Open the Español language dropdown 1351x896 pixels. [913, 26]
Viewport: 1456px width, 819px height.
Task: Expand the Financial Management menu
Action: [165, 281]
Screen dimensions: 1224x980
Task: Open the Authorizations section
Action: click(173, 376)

### What to produce
Copy out all of the records verbatim.

### Result
Open the Español language dropdown 1351x896 pixels. [913, 26]
Viewport: 1456px width, 819px height.
Task: Expand the Financial Management menu
Action: [165, 281]
Screen dimensions: 1224x980
Task: Open the Authorizations section
Action: click(173, 376)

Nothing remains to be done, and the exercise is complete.